The final weeks read like an account of Death Row. There is denial: Coatbridge MP Tom Clarke assured colleagues: “It’s 1997 again. We’ll sweep the board.” There is gallows humour: Margaret Curran joked that after losing her seat she would move to Tenerife and open a gay bar called “Margarita’s”. Then the gut-thumping terror as the sentence is carried out: Brian Roy fled to the toilets to throw up as defeat after defeat rolled in.
The scale of the wipeout brought Murphy’s political career to a premature end, the most talented Scottish Labour figure of his generation tossed out in East Renfrewshire. “This is really bad,” he exclaimed to advisers on election night. “I thought I could fix it and I can’t. What have I done?”

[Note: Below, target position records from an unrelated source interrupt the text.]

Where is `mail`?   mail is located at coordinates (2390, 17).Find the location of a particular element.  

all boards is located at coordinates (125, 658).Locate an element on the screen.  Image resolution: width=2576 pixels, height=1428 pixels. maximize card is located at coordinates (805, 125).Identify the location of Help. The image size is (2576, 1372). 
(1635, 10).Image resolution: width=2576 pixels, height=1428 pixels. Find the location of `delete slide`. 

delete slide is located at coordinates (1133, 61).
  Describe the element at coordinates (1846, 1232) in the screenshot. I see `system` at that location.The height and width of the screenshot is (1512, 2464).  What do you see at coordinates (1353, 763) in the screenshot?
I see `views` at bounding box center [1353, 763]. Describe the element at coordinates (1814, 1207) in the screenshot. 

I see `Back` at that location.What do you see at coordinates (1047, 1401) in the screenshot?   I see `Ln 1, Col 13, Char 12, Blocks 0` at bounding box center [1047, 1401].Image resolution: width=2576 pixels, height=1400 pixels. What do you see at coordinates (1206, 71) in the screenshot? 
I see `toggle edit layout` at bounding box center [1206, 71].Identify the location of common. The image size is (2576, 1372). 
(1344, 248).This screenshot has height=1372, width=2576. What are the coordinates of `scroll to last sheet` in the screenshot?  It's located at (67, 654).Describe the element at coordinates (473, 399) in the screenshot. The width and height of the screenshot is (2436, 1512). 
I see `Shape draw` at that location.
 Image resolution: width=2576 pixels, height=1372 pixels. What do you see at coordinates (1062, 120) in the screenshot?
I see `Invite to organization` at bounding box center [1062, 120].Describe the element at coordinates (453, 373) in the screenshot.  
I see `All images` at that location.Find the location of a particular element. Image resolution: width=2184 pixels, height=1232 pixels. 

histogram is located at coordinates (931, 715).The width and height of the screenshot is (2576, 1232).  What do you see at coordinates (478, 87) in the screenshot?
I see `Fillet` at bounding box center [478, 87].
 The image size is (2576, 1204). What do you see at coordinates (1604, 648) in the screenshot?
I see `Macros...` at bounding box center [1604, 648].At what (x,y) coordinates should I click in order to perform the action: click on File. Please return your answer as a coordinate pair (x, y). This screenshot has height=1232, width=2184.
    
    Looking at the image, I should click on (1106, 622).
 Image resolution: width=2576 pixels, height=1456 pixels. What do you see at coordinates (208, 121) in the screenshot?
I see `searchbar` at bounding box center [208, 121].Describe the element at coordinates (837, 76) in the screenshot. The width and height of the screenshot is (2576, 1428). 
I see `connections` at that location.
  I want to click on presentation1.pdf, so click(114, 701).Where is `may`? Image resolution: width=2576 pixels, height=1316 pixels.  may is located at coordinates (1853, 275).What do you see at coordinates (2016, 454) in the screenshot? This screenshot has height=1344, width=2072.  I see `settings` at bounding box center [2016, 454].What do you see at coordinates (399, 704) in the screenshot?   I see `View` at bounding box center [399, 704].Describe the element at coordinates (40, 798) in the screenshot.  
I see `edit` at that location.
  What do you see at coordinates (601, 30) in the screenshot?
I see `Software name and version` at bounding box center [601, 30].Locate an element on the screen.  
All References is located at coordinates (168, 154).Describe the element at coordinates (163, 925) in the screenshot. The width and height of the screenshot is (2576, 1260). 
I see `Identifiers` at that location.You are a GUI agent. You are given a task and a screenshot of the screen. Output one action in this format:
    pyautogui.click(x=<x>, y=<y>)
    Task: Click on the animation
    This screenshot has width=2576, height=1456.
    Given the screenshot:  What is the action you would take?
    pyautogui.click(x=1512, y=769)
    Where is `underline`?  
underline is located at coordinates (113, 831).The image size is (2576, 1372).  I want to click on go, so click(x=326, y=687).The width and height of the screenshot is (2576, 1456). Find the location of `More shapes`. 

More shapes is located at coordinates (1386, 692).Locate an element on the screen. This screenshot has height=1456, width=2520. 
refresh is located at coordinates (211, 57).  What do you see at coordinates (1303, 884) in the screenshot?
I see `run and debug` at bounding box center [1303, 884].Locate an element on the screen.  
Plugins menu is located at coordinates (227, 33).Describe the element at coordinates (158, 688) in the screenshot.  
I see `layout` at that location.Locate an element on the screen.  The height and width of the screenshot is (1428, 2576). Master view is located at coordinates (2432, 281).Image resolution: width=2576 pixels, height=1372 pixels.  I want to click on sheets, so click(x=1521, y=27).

Project Fear is a political Popbitch that will delight, enrage, offend and scandalise those involved. Nationalists will enjoy the ineptitude of their opponents – the book would sell out at the SNP conference faster than foam fingers and Nick Robinson voodoo dolls – but even Unionists will find this a compelling narrative. It is extensively researched (Pike managed to find the only critical quote I ever wrote about Jim Murphy) and benefits from a crisp style. A pacy account of the night a poll put Yes ahead climaxes in the White House: “What’s the contingency if they vote Yes?” an Obama adviser asks, and another replies bluntly: “There is no contingency.”
There is little in the way of analysis but as a piece of gossip it is wickedly indiscreet and all the more entertaining for its light touch and breezy style.